Yikyung Park of the U.S. National Cancer Institute in Bethesda, Md., and colleagues gave food questionnaires to 492,810 participants and checked their medical records for cases of cancer.
Their findings appear in Monday's Archives of Internal Medicine.
They found more than 50,000 cancers among the participants, who were between the ages of 50 and 71 when the study started in the mid-1990s and who were followed for an average of seven years.
A high calcium intake was associated with a lower risk of colorectal and other cancers of the digestive system, the researchers found.
The effect was particularly strong among women.
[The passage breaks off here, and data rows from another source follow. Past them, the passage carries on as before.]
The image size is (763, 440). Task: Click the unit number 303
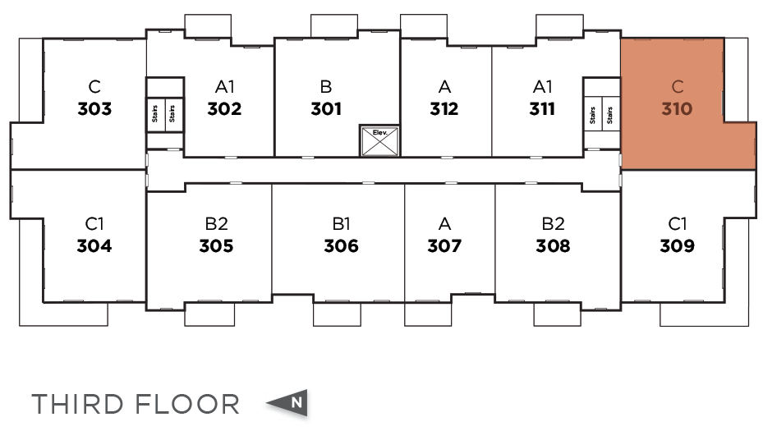click(x=94, y=109)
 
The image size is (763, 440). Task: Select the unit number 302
click(x=224, y=109)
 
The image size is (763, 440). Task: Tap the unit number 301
click(x=326, y=109)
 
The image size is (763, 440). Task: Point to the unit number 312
click(x=444, y=109)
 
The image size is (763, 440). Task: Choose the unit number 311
click(x=542, y=109)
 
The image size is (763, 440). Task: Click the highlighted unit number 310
click(x=678, y=108)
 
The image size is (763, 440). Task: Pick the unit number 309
click(x=677, y=245)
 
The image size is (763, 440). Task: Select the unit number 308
click(x=553, y=245)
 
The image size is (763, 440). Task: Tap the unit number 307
click(x=444, y=245)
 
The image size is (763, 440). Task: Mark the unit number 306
click(x=341, y=245)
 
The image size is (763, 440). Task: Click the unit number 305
click(x=216, y=245)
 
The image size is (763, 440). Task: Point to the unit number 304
click(x=94, y=245)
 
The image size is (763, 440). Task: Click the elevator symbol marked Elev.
click(x=380, y=141)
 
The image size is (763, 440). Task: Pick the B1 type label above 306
click(x=341, y=223)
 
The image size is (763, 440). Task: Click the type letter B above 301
click(x=326, y=86)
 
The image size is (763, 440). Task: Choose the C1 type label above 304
click(x=94, y=223)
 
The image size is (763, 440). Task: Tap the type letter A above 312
click(x=444, y=86)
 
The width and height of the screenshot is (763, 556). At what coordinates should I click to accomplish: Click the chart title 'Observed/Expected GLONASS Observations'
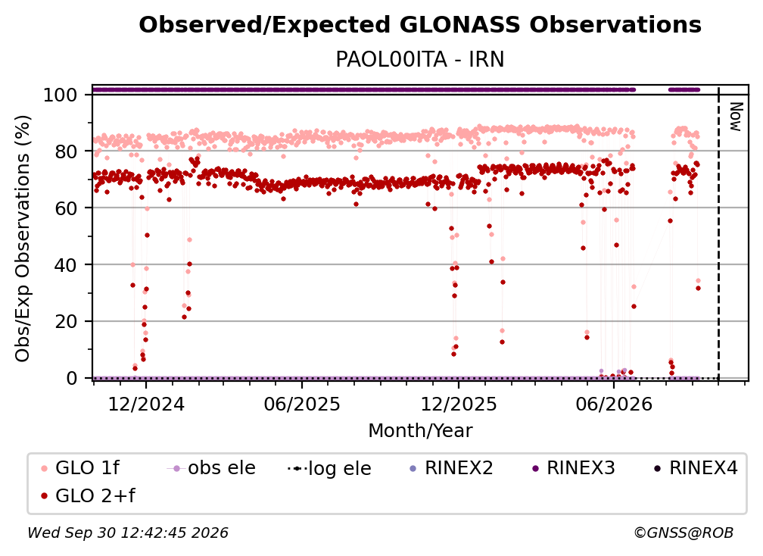[420, 25]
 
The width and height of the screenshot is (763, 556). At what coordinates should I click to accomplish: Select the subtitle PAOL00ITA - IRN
[420, 59]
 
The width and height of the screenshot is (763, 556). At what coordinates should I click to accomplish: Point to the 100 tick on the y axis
[61, 95]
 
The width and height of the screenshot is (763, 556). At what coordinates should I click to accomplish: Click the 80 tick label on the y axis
[66, 151]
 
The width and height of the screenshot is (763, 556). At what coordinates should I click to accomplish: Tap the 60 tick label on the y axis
[66, 208]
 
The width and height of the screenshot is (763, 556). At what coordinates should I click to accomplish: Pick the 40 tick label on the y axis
[66, 265]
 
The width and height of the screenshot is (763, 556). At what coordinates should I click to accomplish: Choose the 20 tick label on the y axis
[66, 322]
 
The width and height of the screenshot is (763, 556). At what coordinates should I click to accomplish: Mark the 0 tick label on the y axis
[72, 378]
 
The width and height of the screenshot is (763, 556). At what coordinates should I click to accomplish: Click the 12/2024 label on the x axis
[146, 405]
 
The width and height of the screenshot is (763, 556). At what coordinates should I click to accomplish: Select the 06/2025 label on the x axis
[302, 405]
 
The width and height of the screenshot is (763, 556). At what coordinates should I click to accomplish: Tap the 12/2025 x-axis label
[459, 405]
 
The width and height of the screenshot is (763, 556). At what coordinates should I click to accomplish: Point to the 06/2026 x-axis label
[614, 405]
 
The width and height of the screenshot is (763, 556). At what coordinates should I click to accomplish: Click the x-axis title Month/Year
[420, 431]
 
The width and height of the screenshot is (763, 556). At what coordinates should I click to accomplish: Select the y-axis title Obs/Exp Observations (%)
[23, 238]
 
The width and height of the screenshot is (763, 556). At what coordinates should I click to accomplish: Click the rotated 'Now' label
[736, 117]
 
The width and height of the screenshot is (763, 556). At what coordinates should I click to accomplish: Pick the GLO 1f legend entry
[80, 468]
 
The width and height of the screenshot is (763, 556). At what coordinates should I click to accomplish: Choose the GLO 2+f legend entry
[88, 495]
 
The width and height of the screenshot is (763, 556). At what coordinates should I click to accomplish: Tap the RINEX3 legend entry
[574, 468]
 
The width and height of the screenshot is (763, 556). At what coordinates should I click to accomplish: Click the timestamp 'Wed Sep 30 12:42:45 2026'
[128, 533]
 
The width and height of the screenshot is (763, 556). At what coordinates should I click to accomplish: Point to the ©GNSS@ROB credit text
[684, 533]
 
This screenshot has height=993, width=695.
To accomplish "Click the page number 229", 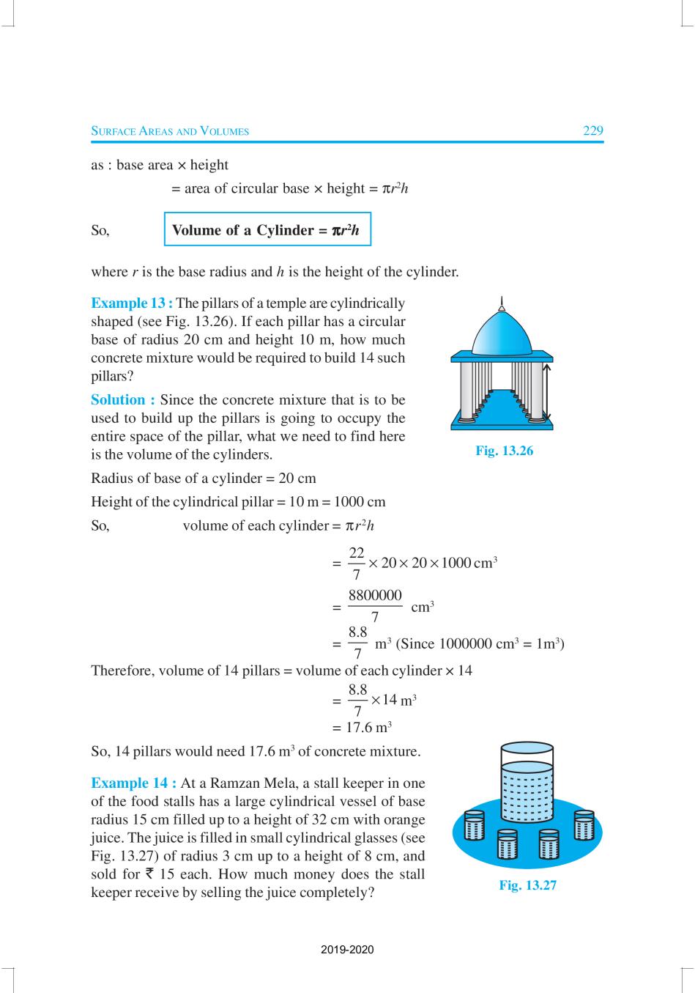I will click(592, 131).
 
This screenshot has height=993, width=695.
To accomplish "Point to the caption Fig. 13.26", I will click(504, 451).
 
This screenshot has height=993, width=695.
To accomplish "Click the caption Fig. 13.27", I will click(527, 885).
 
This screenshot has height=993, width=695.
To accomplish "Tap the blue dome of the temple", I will click(502, 333).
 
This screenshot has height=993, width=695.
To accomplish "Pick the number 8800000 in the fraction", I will click(375, 596).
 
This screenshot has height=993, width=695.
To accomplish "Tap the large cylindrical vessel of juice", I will click(527, 788).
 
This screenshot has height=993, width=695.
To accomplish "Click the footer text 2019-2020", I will click(347, 950).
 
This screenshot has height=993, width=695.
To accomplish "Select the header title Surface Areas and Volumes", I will click(170, 132).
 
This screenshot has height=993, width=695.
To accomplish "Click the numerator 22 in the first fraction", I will click(357, 555).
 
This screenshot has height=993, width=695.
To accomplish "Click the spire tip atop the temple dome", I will click(502, 300).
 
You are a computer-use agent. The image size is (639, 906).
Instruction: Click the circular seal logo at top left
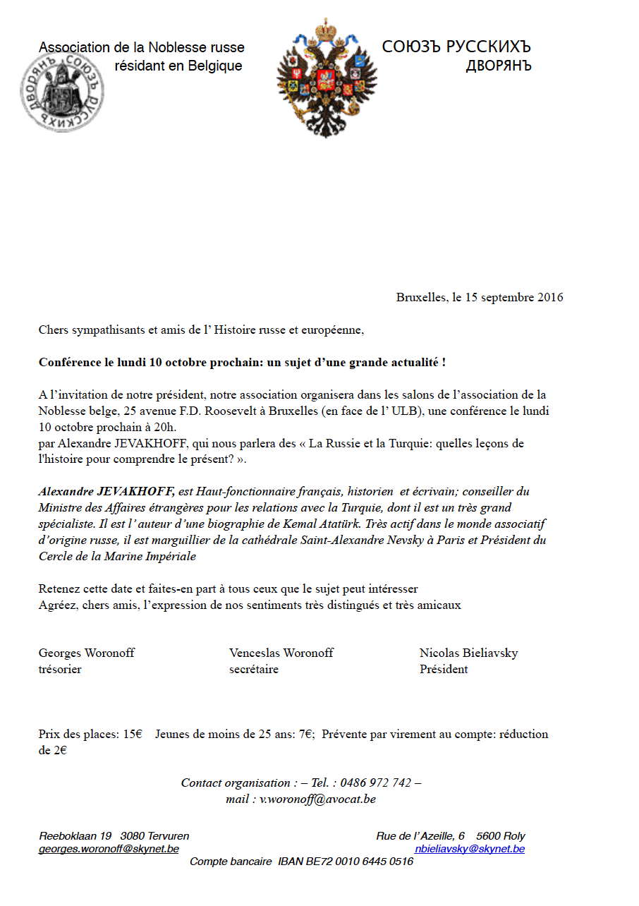(63, 92)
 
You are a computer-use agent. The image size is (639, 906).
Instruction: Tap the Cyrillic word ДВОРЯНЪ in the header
(498, 66)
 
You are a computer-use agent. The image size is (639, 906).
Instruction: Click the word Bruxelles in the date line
(420, 297)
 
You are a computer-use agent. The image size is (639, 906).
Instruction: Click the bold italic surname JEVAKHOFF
(130, 491)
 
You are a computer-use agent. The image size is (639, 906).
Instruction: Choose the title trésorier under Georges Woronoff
(60, 669)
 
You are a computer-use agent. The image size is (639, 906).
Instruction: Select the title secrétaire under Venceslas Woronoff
(253, 669)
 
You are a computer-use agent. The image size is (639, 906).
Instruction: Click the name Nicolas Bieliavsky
(468, 653)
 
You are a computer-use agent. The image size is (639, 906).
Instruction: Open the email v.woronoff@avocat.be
(317, 799)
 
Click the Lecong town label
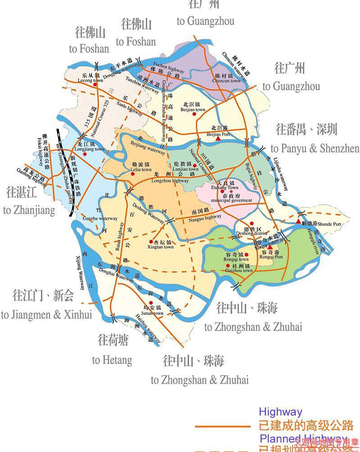coord(87,81)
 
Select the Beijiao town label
coord(192,109)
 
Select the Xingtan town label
coord(162,247)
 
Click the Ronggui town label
coord(237,259)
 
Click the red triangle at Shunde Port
coord(298,221)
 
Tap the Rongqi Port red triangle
coord(270,247)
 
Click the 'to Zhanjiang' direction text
coord(29,210)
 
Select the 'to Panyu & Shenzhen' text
coord(315,149)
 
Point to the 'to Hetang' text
coord(112,360)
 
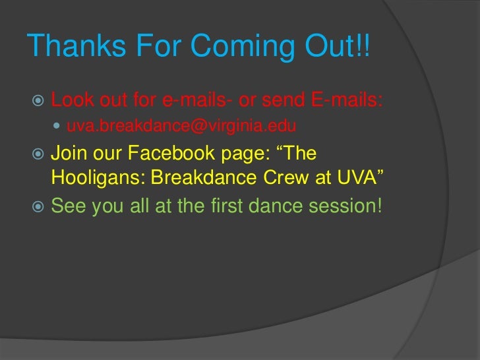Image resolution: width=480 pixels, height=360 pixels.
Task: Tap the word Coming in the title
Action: coord(243,45)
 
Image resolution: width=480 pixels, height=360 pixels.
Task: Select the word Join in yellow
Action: coord(67,153)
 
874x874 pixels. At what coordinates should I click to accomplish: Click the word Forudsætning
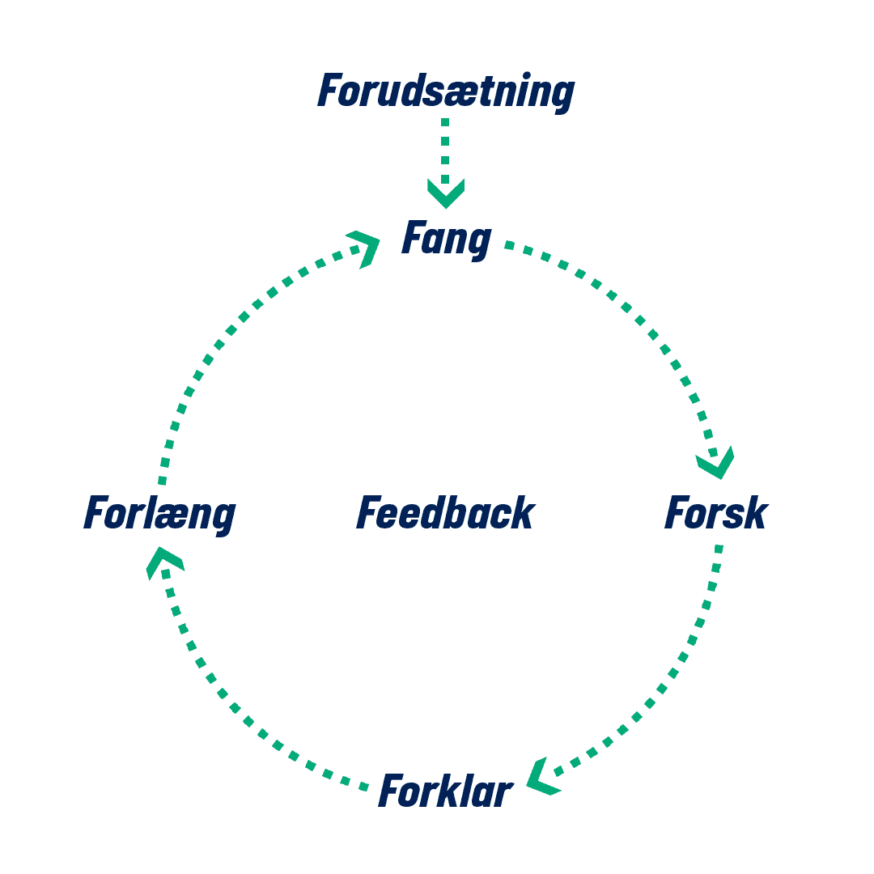pos(445,91)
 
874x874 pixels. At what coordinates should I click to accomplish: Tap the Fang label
pos(446,240)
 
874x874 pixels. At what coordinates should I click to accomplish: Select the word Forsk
pos(715,514)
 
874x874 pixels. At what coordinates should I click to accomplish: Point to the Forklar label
pos(445,791)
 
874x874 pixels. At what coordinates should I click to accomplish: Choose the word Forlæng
pos(159,514)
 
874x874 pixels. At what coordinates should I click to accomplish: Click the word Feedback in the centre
pos(445,514)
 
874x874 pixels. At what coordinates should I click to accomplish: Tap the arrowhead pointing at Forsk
pos(716,464)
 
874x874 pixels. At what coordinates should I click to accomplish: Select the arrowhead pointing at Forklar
pos(542,777)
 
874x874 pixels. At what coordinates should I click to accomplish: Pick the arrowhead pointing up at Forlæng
pos(164,561)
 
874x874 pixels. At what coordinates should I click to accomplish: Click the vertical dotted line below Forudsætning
pos(445,150)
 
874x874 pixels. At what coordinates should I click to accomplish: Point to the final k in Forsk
pos(754,514)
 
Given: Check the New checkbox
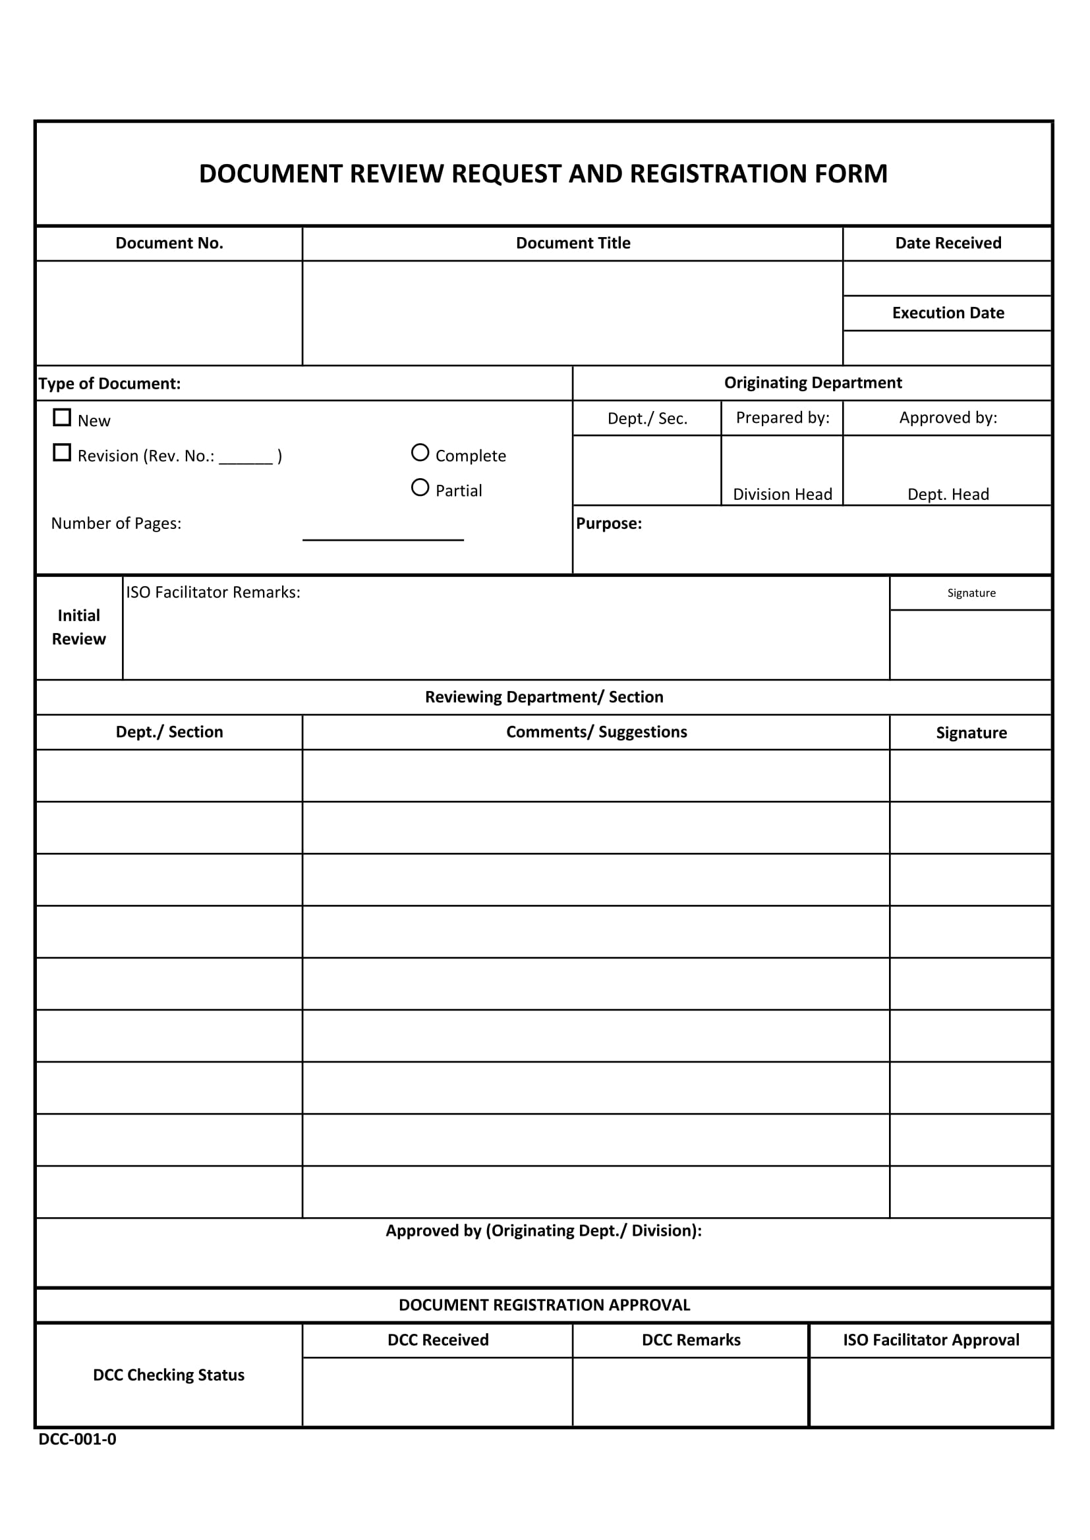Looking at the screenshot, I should click(62, 418).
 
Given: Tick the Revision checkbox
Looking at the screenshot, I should click(62, 453).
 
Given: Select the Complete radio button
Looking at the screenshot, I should click(420, 453).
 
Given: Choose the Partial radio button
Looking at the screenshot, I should click(420, 487).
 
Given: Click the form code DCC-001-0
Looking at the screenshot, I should click(77, 1439).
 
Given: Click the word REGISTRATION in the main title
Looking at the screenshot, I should click(720, 174).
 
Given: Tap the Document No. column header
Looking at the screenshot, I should click(169, 244).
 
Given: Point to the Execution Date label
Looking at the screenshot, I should click(948, 314).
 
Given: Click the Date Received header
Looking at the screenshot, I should click(948, 244).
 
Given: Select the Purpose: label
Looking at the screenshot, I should click(609, 524).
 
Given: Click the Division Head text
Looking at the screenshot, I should click(782, 494).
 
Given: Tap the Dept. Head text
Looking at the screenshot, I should click(948, 494).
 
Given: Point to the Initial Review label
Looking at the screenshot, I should click(78, 627).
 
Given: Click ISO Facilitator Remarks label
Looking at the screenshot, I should click(213, 592).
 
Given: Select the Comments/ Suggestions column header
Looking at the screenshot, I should click(596, 732).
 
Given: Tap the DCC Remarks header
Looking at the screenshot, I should click(691, 1340).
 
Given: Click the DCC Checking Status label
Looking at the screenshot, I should click(169, 1375).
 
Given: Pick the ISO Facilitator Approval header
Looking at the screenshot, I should click(931, 1340).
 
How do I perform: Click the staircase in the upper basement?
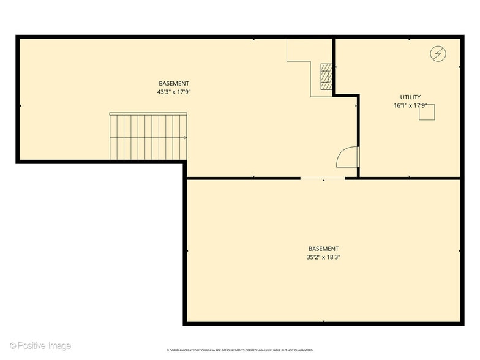[148, 137]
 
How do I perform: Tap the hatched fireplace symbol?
[327, 77]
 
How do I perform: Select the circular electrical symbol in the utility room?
[437, 53]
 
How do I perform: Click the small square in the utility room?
[427, 112]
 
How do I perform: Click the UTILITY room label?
[410, 97]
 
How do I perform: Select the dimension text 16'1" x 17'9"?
[410, 105]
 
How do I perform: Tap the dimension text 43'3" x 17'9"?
[174, 92]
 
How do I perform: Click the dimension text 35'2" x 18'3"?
[323, 257]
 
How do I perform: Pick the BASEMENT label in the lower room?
[323, 249]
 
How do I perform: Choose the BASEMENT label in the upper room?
[174, 83]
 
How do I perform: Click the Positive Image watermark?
[40, 346]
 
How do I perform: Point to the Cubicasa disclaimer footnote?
[240, 350]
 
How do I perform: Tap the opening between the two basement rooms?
[323, 178]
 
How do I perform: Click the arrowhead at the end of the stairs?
[185, 138]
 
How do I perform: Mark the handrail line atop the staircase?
[148, 113]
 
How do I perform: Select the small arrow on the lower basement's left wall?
[187, 250]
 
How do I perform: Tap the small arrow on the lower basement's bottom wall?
[323, 321]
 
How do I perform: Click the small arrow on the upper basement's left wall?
[21, 106]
Those in the top one-fifth for consuming calcium (1,881 milligrams per day) had a 23 per cent lower risk than those in the bottom one-fifth (494 milligrams per day).
The one-fifth of men who consumed the most calcium through food and supplements (about 1,530 milligrams per day) had a 16 per cent lower risk of the digestive types of cancer than the one-fifth who consumed the least (526 milligrams per day).
The risk reduction peaked at about 1,300 milligrams, and anything greater than that didn't seem to make any more difference.
Adults can get the recommended amount of calcium from drinking four cups of milk or calcium-fortified orange juice.
Calcium and dairy food intake was not found to affect the incidence of prostate cancer, breast cancer or cancer in any other system besides the digestive system.
The study's authors called for more research to confirm the findings.
The study provides evidence that calcium might help keep cells from becoming cancerous, said University of North Carolina nutrition expert John Anderson, who was not involved in the study.
Research has shown that calcium might help reduce abnormal growth and induce normal turnover among cells in the gastrointestinal tract.
Participants who ate the most calcium tended to be healthier overall than the others.
The results were impressive, but participants might have been healthier and wealthier than the average U.S. population, so it's not clear whether the results apply more widely, said Patricia Sheean, a preventive medicine instructor at Northwestern University.